Ha pasado apenas un mes y tenemos la amenaza en las puertas de nuestras casas como si estuviéramos a punto de tener que empezar de nuevo, como si fuera inminente el regreso a la casilla de salida.
Y, sin embargo, eso no es posible porque nuestros datos nos dicen que la economía española no aguantará otro confinamiento como el que ya hemos vivido cuando se implantó el 14 de marzo el primer estado de alarma. Que nuestra vida, tal y como la hemos conocido hasta la llegada del virus, se alteraría irremisiblemente porque lo que se hundiría de verdad sería el país.
De manera que nos encontramos con brotes por casi todo el territorio nacional, con el número de contagios creciendo en progresión geométrica pero sin poder echar mano del recurso al confinamiento general que se decretó con le estado de alarma. La estructura económica del país, ya extraordinariamente dañada hoy, no lo soportaría. Ni probablemente la población tampoco. Ni la red sanitaria de país estaría en condiciones de responder con la misma intensidad y la misma entrega a una nueva ofensiva del virus como la padecida estos últimos meses.
Es decir, que ahora mismo estamos más preparados para hacer frente al virus con tratamientos de eficacia más o menos probada pero sin embargo estamos mucho más débiles y seguramente más asustados porque ya sabemos a qué clase de horror nos enfrentamos.
Estamos mucho más débiles y seguramente más asustados porque ya sabemos a qué clase de horror nos enfrentamos
La presión para que el Gobierno levantara el estado de alarma ha sido general y en muchos casos ha tenido motivos políticos. Pero también era una necesidad económica compartida por todos: nadie discutía la urgencia de abrir la puerta cuanto antes a una cierta reanudación de la actividad.
Es evidente que el intento de recobrar una cierta normalidad ha resultado prematuro porque ha pasado un mes y tres días y el virus ha rebrotado en casi todo el país y en algunas zonas lo está haciendo sin control.

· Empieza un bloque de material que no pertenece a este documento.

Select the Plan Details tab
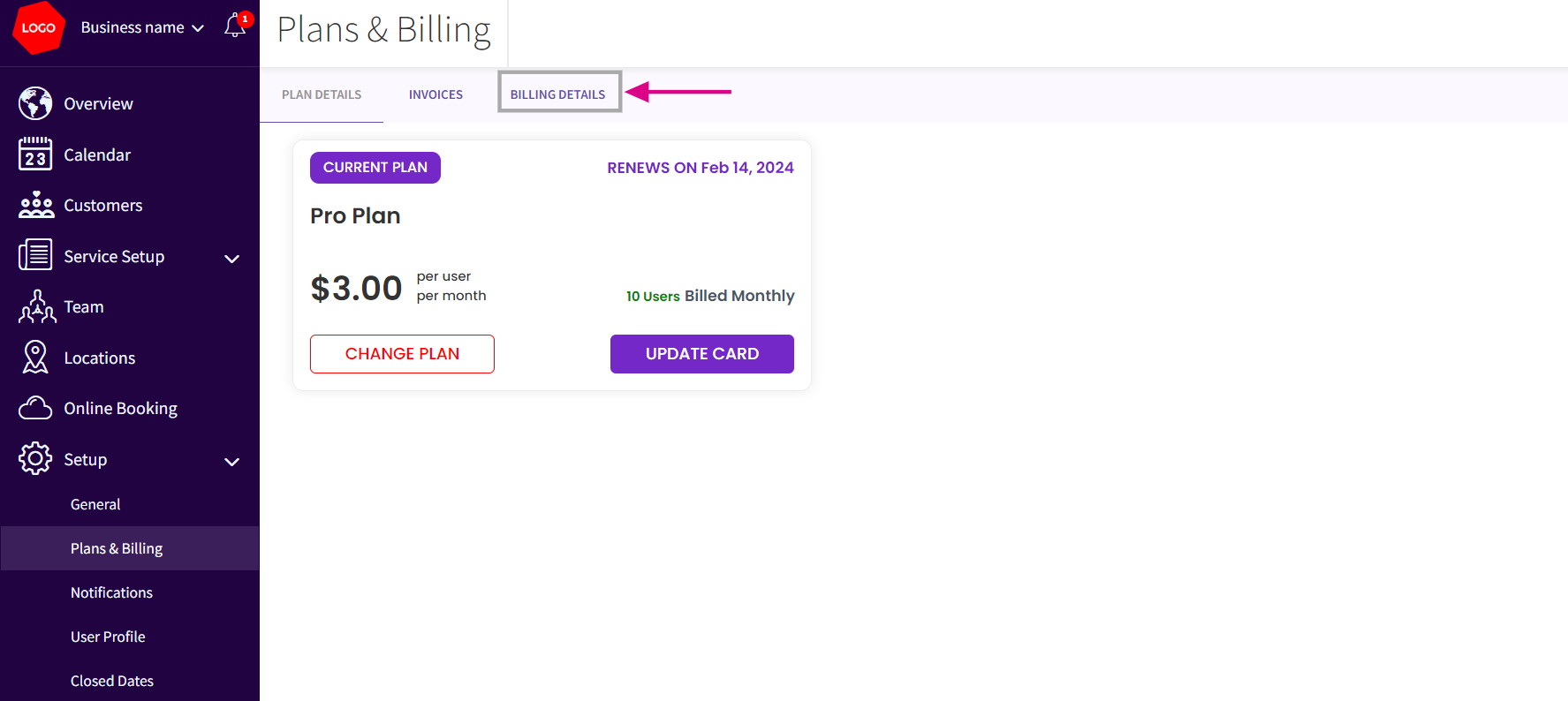The width and height of the screenshot is (1568, 701). (322, 94)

A estas alturas la responsabilidad de gestionar la extensión de la pandemia corresponde en exclusiva a los gobiernos autonómicos pero sucede que esos gobiernos no tienen la capacidad de imponer según qué restricciones que afecten a derechos fundamentales como el derecho a la libre circulación.
Habría que haber modificado, como se comprometió expresamente ante el Senado en el mes de mayo pasado la vicepresidenta Carmen Calvo, La Ley Orgánica de Medidas Especiales en Materia de Salud Pública que se queda corta para afrontar una situación de emergencia como la que hemos padecido y estamos en un tris de volver a padecer.
Es muy dudoso que con la actual redacción de esa ley las autoridades autonómicas puedan imponer la limitación de movimientos de personas que no estén enfermas aunque hayan estado en contacto con personas que hayan dado positivo en los test PCR y tampoco que puedan decretar el aislamiento de provincias enteras.
La promesa de la vicepresidenta se ha quedado en nada y ahora los gobiernos autonómicos no disponen de un marco jurídico al que remitirse para imponer las decisiones que se pueden ver obligados a tomar. Es inaceptable la desidia del Gobierno, que no se ha ocupado de poner a punto una ley que sirviera de instrumento para sustituir al estado de alarma y deja en el desamparo jurídico a las autonomías a las que sin embargo, se les ha trasladado toda la responsabilidad.
Pero también lo es la inmensa desconsideración de una parte de la población joven de nuestro país que, mal informada, decretó que juventud e inmunidad eran términos idénticos y que, en consecuencia, ellos podían salir juntos, abrazarse, y divertirse sin protección ninguna sin tener en cuenta no sólo que ellos también podían contagiarse sino que podían ser transmisores del virus a sus padres o a sus abuelos.
Es inaceptable la desidia del Gobierno, que no se ha ocupado de poner a punto una ley que sirviera de instrumento para sustituir al estado de alarma y deja en el desamparo jurídico a las autonomías
No vamos a decir que éstas son las únicas causas de lo que ahora se nos viene encima porque no sería verdad, pero sí que, con una legislación adecuada y un mayor nivel de responsabilidad de muchos, incluidas las familias, estaríamos hoy en mejores condiciones de enfrentarnos a la amenaza que tenemos en puertas y que, si no es la segunda oleada de la pandemia, se le parece mucho.
Pero si estamos ante una segunda oleada de la pandemia antes incluso de que hayamos podido superar la primera y tan solo treinta días después de haber salido de un confinamiento que ha durado tres largos meses y ha dejado el país hecho trizas, tengo la sensación de que no lo soportaremos de pie. Ésa es la pregunta: ¿estamos en condiciones de aguantar otro envite como el que hemos padecido?
Sinceramente, no me atrevo a dar la respuesta.